# Remedying Water Wicking Up Slab Foundation Wall of Barn



## maddy (Oct 30, 2010)

I am a single lady, homesteading on my own and hoping that some of you guys with expertise in construction might give me some guidance. I have a shop-quality barn with a concrete slab foundation and a gambrel roof. The barn is located in an area that receives quite a bit of underground run-off from a nearby slope.

This last spring, which was unusually wet, the area around one side of the slab foundation became quite soggy, and I found seepage of water onto the interior concrete floor on one side of the building. (I know that the water was coming from below, as opposed to coming down the wall from the roof, because the wood sheathing underneath the corrugated metal siding is water-marked and degenerated only along the bottom two feet.) This problem has been a hard one to get a handle on because the floor of the barn is raised approximately 4 to 5 inches above the level of the surrounding soil, and there is another 8 to 10 inches of foundation below ground. It's hard to imagine that water can travel up concrete that far.

We're now halfway through July, and we've had exceptionally hot weather for several months now, but the area along one side of the barn remains quite moist. Yesterday, I dug down about 8 inches around the affected side of the barn, clear to the bottom of the foundation. (There was no footing, and at the bottom of the foundation I could see that there was pea gravel underneath the slab.) The excavated material was heavy clay loam, and I could see that the foundation wall was wet where the soil had been removed.

My first thought was to backfill the trench with 1" drain rock so that water-logged soil would not be sitting right up against the concrete. It then occurred to me that this might simply draw water into the space around the concrete from the surrounding soil, making the situation worse.

I then began thinking about a French drain along the affected side of the barn. However, the land around the barn is flat, and if the drain were placed along the very bottom of the foundation, there would be no place for it to "daylight." I got to wondering if I could extend the trench another 10 or 15 feet and create a sort of catch basin by digging a hole and filling it with rock. Maybe I wouldn't even need the catch basin if the rock-filled trench were sloped away from the barn and extended 10 or 15 feet past the barn.

I'm kind of stumped. I'm doing this all by hand and need a solution that doesn't involve a great deal of expense. I would be grateful for any ideas or advice you guys have. Thank you!


----------



## FireMaker (Apr 3, 2014)

Time for some exercise. We had similar water issue this winter. We had water come down off a hill and pool, freeze, repeat. It was a mess. In the spring I started digging a trench to redirect the runoff. I still need to expand the trench due to the amount of water. 
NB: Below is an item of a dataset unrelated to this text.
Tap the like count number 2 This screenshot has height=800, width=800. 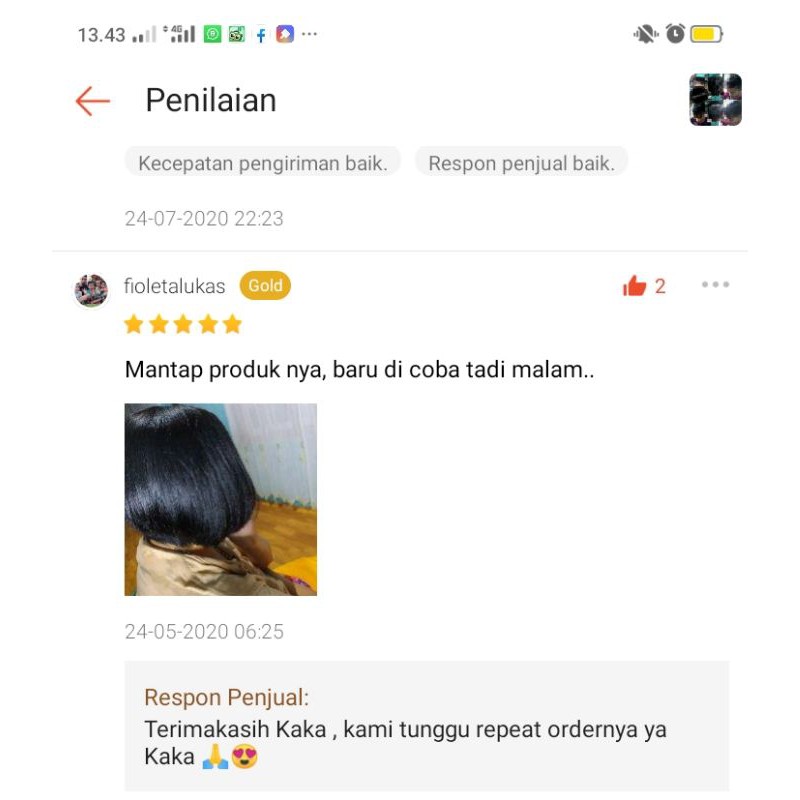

Then we will see how it goes next year. Modify as needed and do it again. 

I think the most important part is minimizing the water that can approach the building. The have some drain pipe around the foundation taking what is not redirected to a low area.

Best of luck


----------



## maddy (Oct 30, 2010)

Thank you, FireMaker. I'm in the process of redirecting drains to reduce the amount of water that gets near the barn. I guess I'm looking for a "belt and suspenders" approach, thinking that there might also be something I could do directly around the foundation.


----------



## Steve_S (Feb 25, 2015)

I believe the French drains are a definite "part" of the solution but possibly a small swale slightly higher up & away towards where the water flows down from will also help redirect water away. Deflecting water is a pain but not a crazy task, just observe what is going on around your structure. Drainage Tile (4" pipe with silt sock as used on farms) in gravel trench works fairly well (as long as you don't drive over it or put loads on it).
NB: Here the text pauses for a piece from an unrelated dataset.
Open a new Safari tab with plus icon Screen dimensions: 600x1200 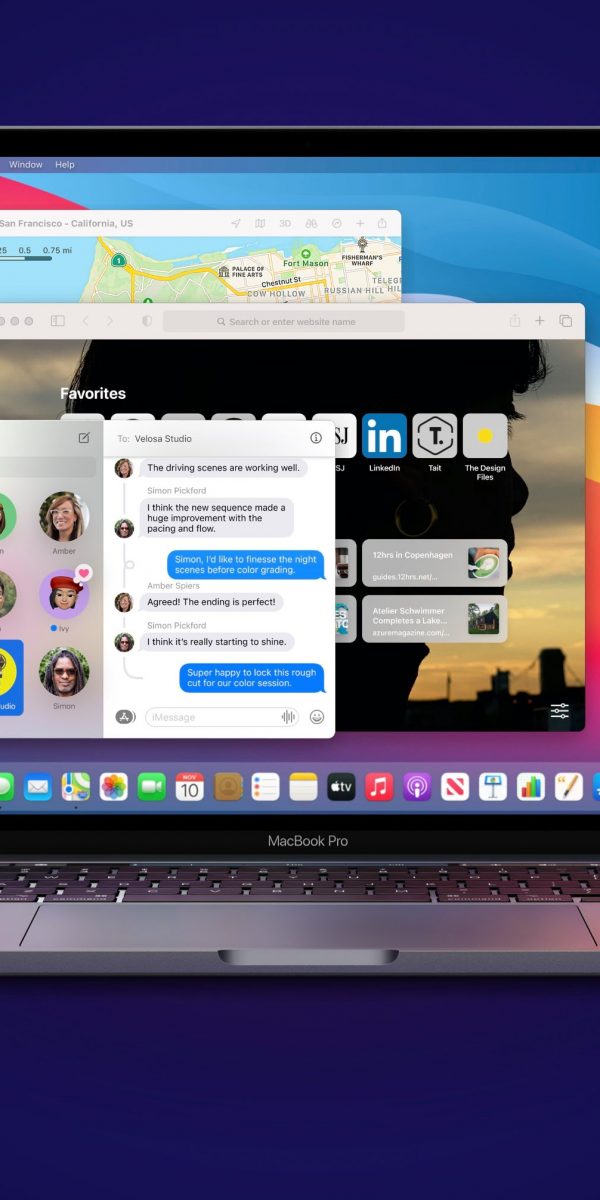click(x=540, y=321)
Disturbing the soil immediately next to the slab, will loosen the soil and essentially create a place for water to go, ensure you compact it very well, so you don't create another problem.
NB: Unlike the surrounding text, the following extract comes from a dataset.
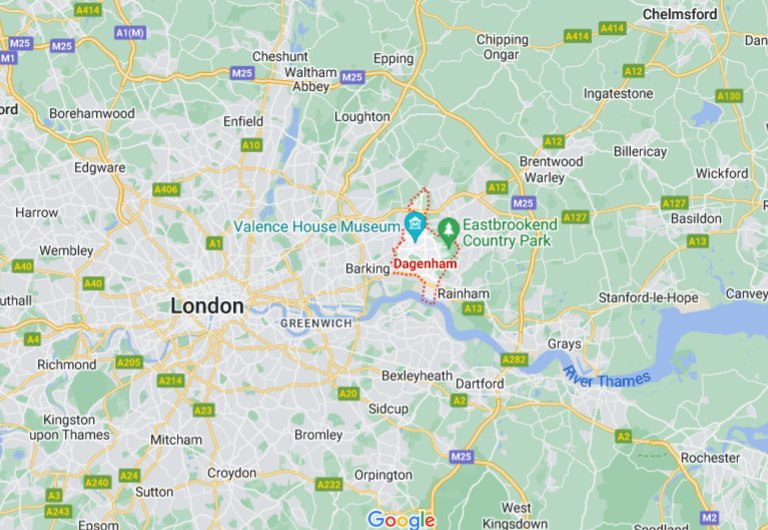Viewport: 768px width, 530px height.
Task: Click the red Dagenham label
Action: click(x=425, y=264)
Eaves troughs will also help deflect water away or for capture to use in gardens... You can be pretty sure than any water within 24" of the base foundation will find it's way to it, ideally you want to deflect at least 2' away from building sides.

Without seeing the lay of the land how the building is set into it and knowing where the water is coming from and going to, it's a tough one, as much of this depends on the observations of what is going on.


----------



## Skamp (Apr 26, 2014)

Gutter?


----------



## melli (May 7, 2016)

Trying to get a sense of what you have for foundation? You have a slab floor about 4-5 inches above grade, and when you dug around perimeter you didn't hit a footing? Do you have a mono slab (where slab floor and wall support are one)? In a mono slab, the edges are much thicker to support the walls. I find it hard to believe one would do a 'pier' foundation wall without spread footings in your soil type. 
I've done remedial work on garages and the like because no drain tile around perimeter of building. And clay/silt around a building is asking for trouble. Clay/silt hold water, and that soil type is conducive to hydro-static lift (capillary action). It draws moisture up. 
I like your idea of digging a trench up against foundation, and filling with drain rock...I really would consider throwing in PVC drain tile pipe (cheap). Don't need much of a slope. The rock and drain pipe break the hydrostatic effect along wall. The pipe will drain bulk water. And, finally, throw some landscape fabric over the rock and pipe so none of the fines get back down a clog up your work. And any topsoil you use around barn, high sand content, or drain rock. 

Also, be aware that if you don't have gutters, water may be splashing siding...when it hits ground, it sprays sideways (and up), and I've seen water damage that you describe on sill plate and lower foot or two of wall. 
The moisture on concrete floor is usually hydrostatic lift of water. Not enough drain rock/sand under slab or around edges. 

I feel for you, digging through that type of soil is the worst. I've used a long crowbar to loosen up soil.


----------



## Skamp (Apr 26, 2014)

I'm with you on the gutter. This sounds like a classic case.


----------



## melli (May 7, 2016)

Here is an example of water spray coming off roof (no gutters). It hit a woodshed, and splashed on siding (same effect as hitting ground)...it got underneath siding, and once it did that, it almost caused the cantilevered chimney to leave said house. 
Interestingly, the siding looked ok, just a slight telltale sign of mold on trim. Owner figured just the trim need replacing....haha...was he surprised. 

I take off trim and see this...I recommended he rip it all off.









And this is what was underneath,










Left corner was water hitting shed and splashing onto siding....right side was water coming off roof and hitting siding. 
The chimney chute was cantilevered out from house, so had no eaves. Nasty...a petri dish in there. Can see floor rim joist only attached at middle. And all the joists, except two middle ones, were rotted (no longer supporting chimney). 

Must show final result...lol


----------



## Darren (May 10, 2002)

The pea gravel underneath the slab should have prevented the water from getting to the slab unless it was filled with water. For future reference fume can be added to the concrete mixture to make it more water tight.


----------